Set task:
Set down everything in the appeals court opinion from "FUTUREWEI TECHNOLOGIES, INC., doing" down to "PAMELA C. CHALK.", word for word.

* Begin Document extract *

United States Court of Appeals, Federal Circuit

November 19, 2014

E.DIGITAL CORPORATION, Plaintiff-Appellant,
v.
FUTUREWEI TECHNOLOGIES, INC., doing business as Huawei Technologies (USA), AND HUAWEI DEVICE USA, INC., Defendants-Appellees. E.DIGITAL CORPORATION, Plaintiff-Appellant,
v.
PANTECH WIRELESS, INC., also known as Pantech North America, PANTECH CO. LTD. AND GOPRO, INC., Defendants-Appellees

Page 724

Appeal from the United States District Court for the Southern District of California in No. 3:13-cv-00783-DMS-WVG, Judge Dana M. Sabraw. Appeals from the United States District Court for the Southern District of California in Nos. 3:12-cv-02899-DMS-WVG and 3:13-cv-00023-DMS-WVG, Judge Dana M. Sabraw.

ANTON N. HANDAL, Handal & Associates, of San Diego, California, argued for plaintiff-appellant. With him on the brief was PAMELA C. CHALK.

JOSE L. PATIÑ O, Foley & Lardner LLP, of San Diego, California, argued for all defendants-appellees. With him on the brief for defendants-appellees Futurewei Technologies, Inc., et al., were NICOLA A. PISANO and CHRISTOPHER C. BOLTEN.

KEVIN M. O'BRIEN, Baker & McKenzie LLP, of Washington, DC, for defendant-appellees Pantech Wireless, Inc., et al. With him on the brief were D. JAMES PAK, MATT DUSHEK and YI FANG.

HECTOR J. RIBERA, Fenwick & West LLP, of Mountain View, California, for defendant-appellee GoPro, Inc. With him on the brief were MICHAEL J. SACKSTEDER, CAROLYN CHANG and BRYAN A. KOHM.

Before MOORE, O'MALLEY, and REYNA, Circuit Judges.

OPINION

Page 725

Moore, Circuit Judge

e.Digital Corporation appeals from a U.S. District Court for the Southern District of California judgment of non-infringement based on a determination that e.Digital was collaterally estopped from seeking a construction of a claim limitation in e.Digital's U.S. Patent Nos. 5,491,774 and 5,839,108 different from another court's previous construction of the same limitation in the '774 patent. We hold that the district court correctly applied collateral estoppel to the '774 patent, but improperly applied the doctrine to the unrelated '108 patent. We also hold that the court did not abuse its discretion when it converted a stipulated partial judgment into a final judgment pursuant to Fed.R.Civ.P. 54(b). We affirm-in-part, reverse-in-part, and remand for further proceedings consistent with this opinion.

* End Document extract *
* Begin Data lines *

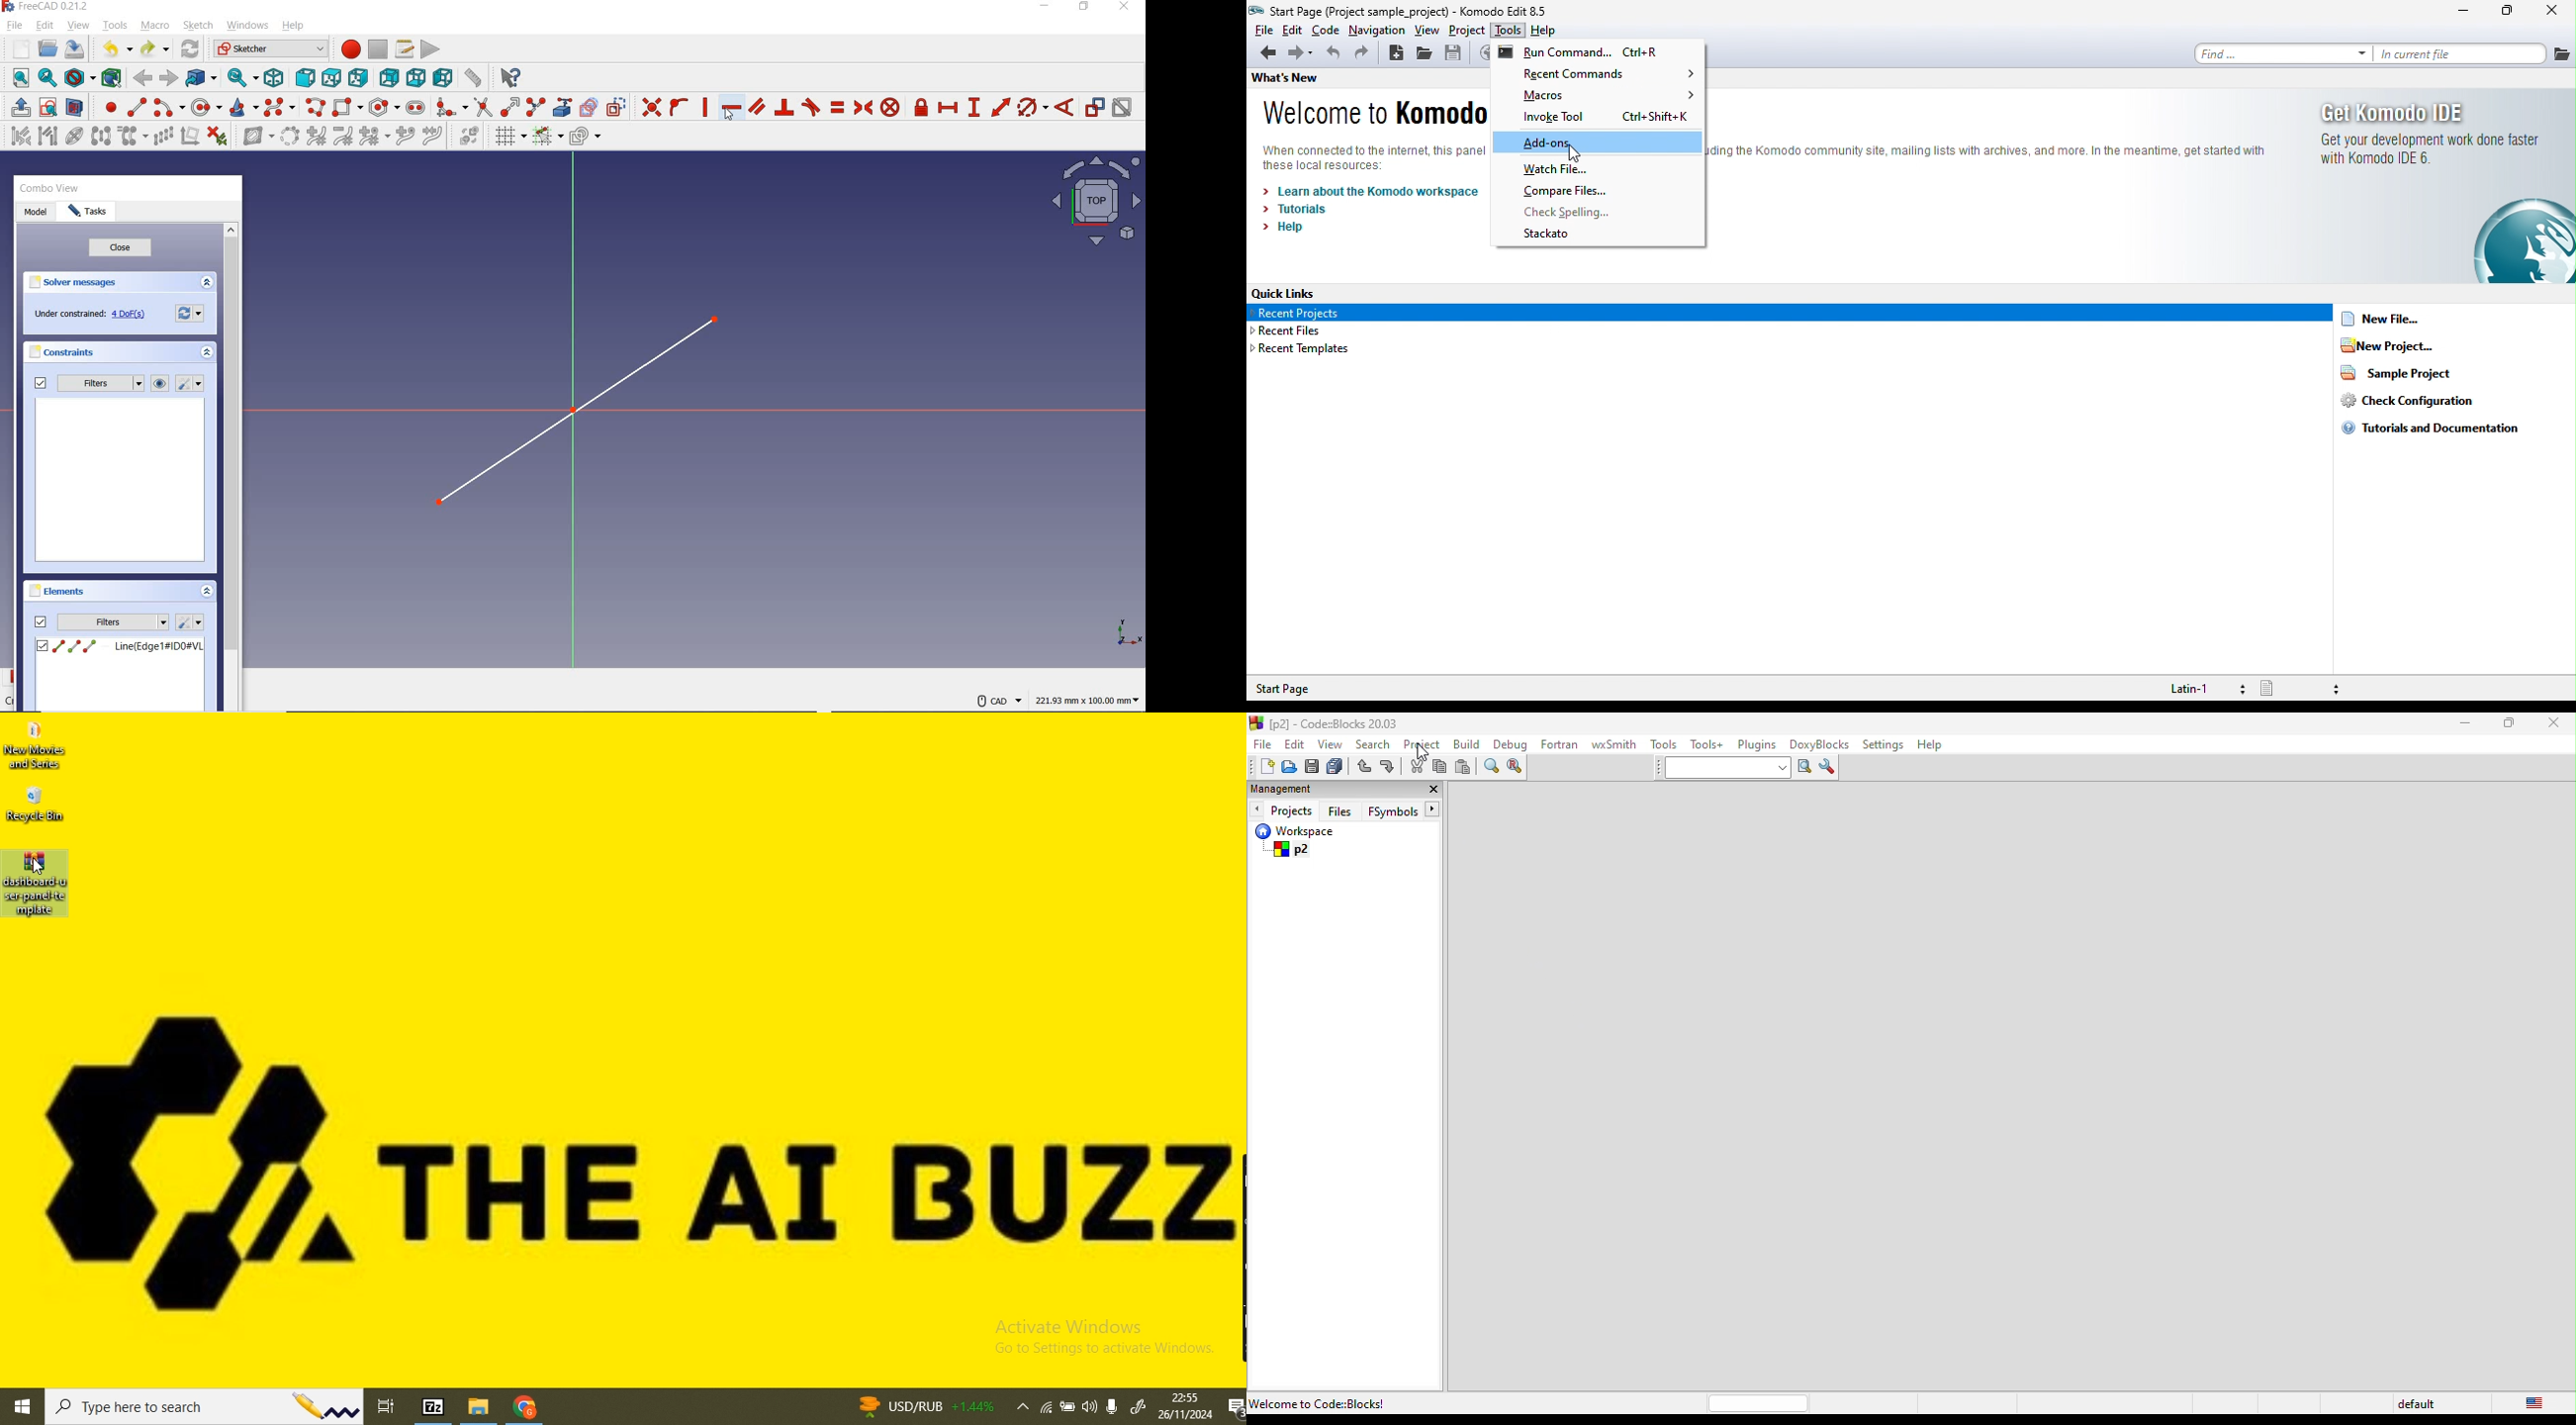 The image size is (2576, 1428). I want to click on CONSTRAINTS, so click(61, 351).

* End Data lines *

Solution to the problem:
FUTUREWEI TECHNOLOGIES, INC., doing business as Huawei Technologies (USA), AND HUAWEI DEVICE USA, INC., Defendants-Appellees. E.DIGITAL CORPORATION, Plaintiff-Appellant,
v.
PANTECH WIRELESS, INC., also known as Pantech North America, PANTECH CO. LTD. AND GOPRO, INC., Defendants-Appellees

Page 724

Appeal from the United States District Court for the Southern District of California in No. 3:13-cv-00783-DMS-WVG, Judge Dana M. Sabraw. Appeals from the United States District Court for the Southern District of California in Nos. 3:12-cv-02899-DMS-WVG and 3:13-cv-00023-DMS-WVG, Judge Dana M. Sabraw.

ANTON N. HANDAL, Handal & Associates, of San Diego, California, argued for plaintiff-appellant. With him on the brief was PAMELA C. CHALK.